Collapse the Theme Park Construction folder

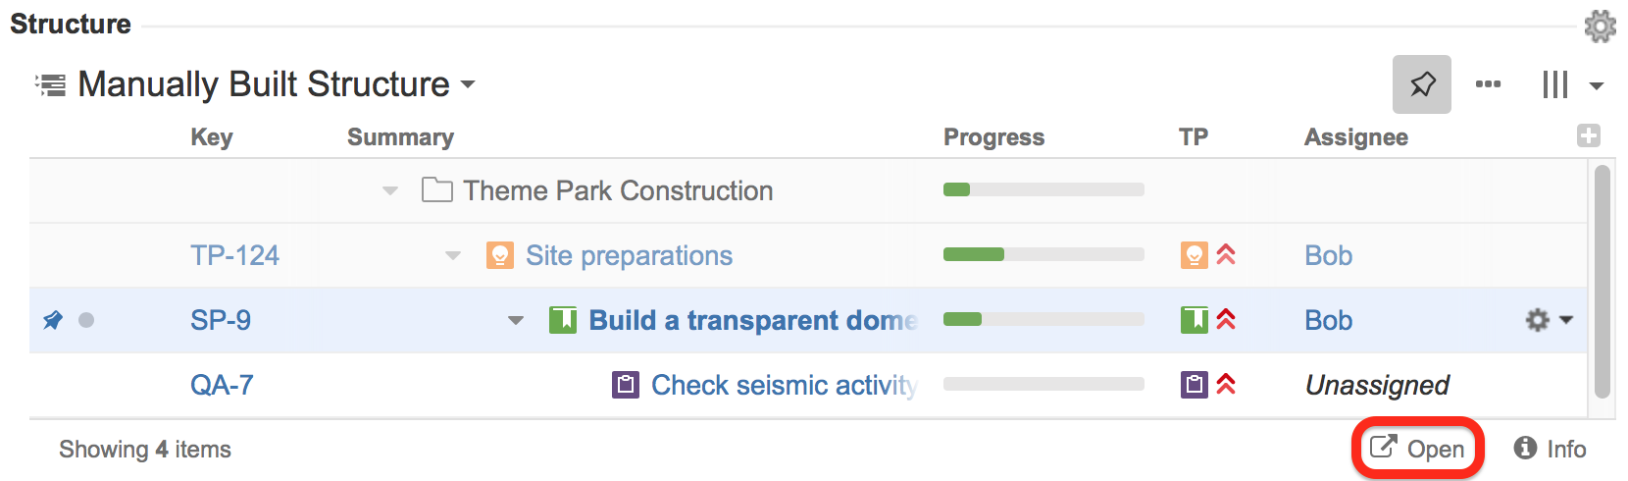(x=390, y=190)
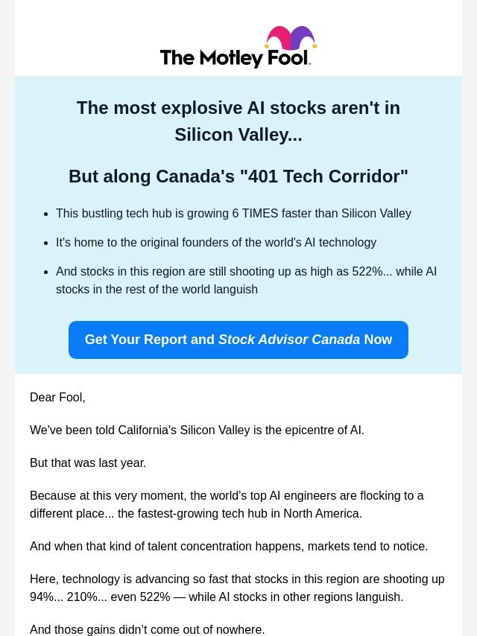The width and height of the screenshot is (477, 636).
Task: Click the bullet dot before "And stocks in this region"
Action: click(x=46, y=272)
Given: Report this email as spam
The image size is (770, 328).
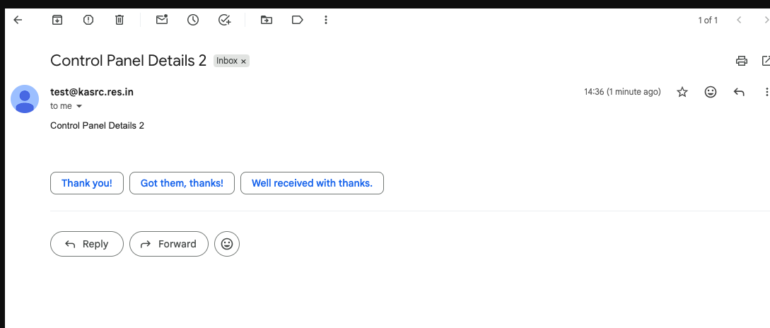Looking at the screenshot, I should click(88, 20).
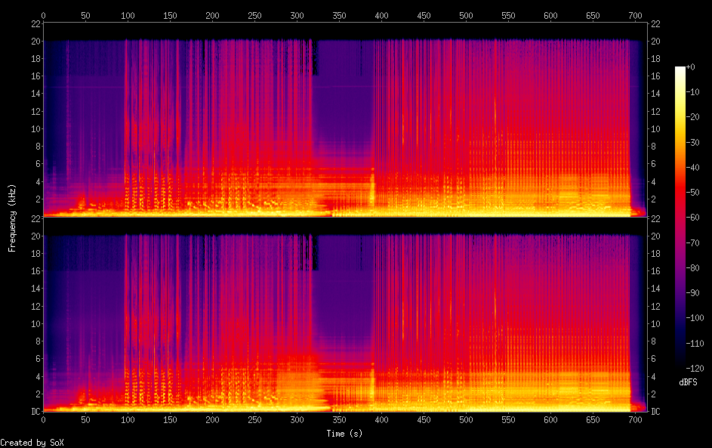Select the DC label at the bottom-right corner

click(655, 411)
· · ·
> [AIM] Recast every line of the records above as a Markdown table with the columns Row and Line, numbering each row and omitting blank lines. Leave the pictures out of the answer.

> [FULL RESPONSE]
| Row | Line |
|---|---|
| 1 | Collapse the Theme Park Construction folder |
| 2 | (x=390, y=190) |
| 3 | The width and height of the screenshot is (477, 636). |
| 4 | Task: Click the bullet dot before "And stocks in this region" |
| 5 | Action: click(x=46, y=272) |
| 6 | Given: Report this email as spam |
| 7 | The image size is (770, 328). |
| 8 | Looking at the screenshot, I should click(88, 20). |
| 9 | Select the DC label at the bottom-right corner |
| 10 | click(655, 411) |